Have a question about this project? Sign up for a free GitHub account to open an issue and contact its maintainers and the community.

By clicking “Sign up for GitHub”, you agree to our terms of service and privacy statement. We’ll occasionally send you account related emails.

Already on GitHub? Sign in to your account

Feature request : implementing charge group for GROMOS force field incorporation #1999

Open
hjuinj opened this issue Feb 23, 2018 · 15 comments

Comments

@hjuinj
Copy link

hjuinj commented Feb 23, 2018

We would be interested in incorporating and running the GROMOS force field in OpenMM. The GROMOS force field was parametrized using the reaction-field (RF) method to account for the electrostatic interactions beyond the cutoff. To avoid artefacts with the RF method, a charge-group based cutoff is necessary. It would be great if this functionality could be added in OpenMM, such that the GROMOS force field can be used correctly.

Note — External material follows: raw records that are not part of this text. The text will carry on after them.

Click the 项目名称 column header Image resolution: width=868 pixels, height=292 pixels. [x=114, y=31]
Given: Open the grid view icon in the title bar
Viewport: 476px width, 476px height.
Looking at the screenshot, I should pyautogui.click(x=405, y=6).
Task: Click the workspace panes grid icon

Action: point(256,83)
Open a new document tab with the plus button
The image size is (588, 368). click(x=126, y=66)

The charge groups are only necessary to generate the pairlist (and can even be used to speed up the latter process). Once the pairlist is generated the pairwise interactions can be calculated in the same way as with an atom-based cutoff. For example, in the GROMACS software a charge-group based pairlist generation is used even for simulations with PME for efficiency reasons (see e.g. J. Chem. Theory Comput. 4, 435, 2008 II. Domain Decomposition).

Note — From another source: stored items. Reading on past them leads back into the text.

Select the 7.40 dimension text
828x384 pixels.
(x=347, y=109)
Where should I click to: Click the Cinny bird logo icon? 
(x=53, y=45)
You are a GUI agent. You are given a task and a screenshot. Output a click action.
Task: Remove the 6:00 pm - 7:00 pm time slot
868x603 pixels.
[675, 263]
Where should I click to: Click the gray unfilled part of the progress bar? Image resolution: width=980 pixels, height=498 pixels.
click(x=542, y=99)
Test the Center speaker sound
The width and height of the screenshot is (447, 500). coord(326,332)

The use of reaction fields is in general interesting for free-energy calculation with charge changes or when a detailed energy decomposition into energy (or force) groups is desired.

@jchodera
Copy link
Member

I think it would be great to be able to support group based cutoffs in OpenMM. We've had tons of trouble getting anything sensible out of reaction field electrostatics without them, and the ability to reproduce forcefields like gromos that are designed for charge groups would be very useful.

@peastman
Copy link
Member

Could you explain what group based cutoffs mean in this context? With reaction field, the interaction goes smoothly to zero at the cutoff, so groups don't make sense. Gromacs no longer uses them at all. See http://manual.gromacs.org/documentation/current/user-guide/cutoff-schemes.html which states:

Before version 4.6, GROMACS always used pair-lists based on groups of particles. These groups of particles were originally charge-groups, which were necessary with plain cut-off electrostatics. With the use of PME (or reaction-field with a buffer), charge groups are no longer necessary (and are ignored in the Verlet scheme).

@jchodera
Copy link
Member

I can dig into this more shortly, but the switching and cutoff is applied to the whole group simultaneously to avoid splitting charge groups and creating artificial dipoles near the boundary. Even with atomic reaction field, this effect can lead to large problems in the representation of solvent screening.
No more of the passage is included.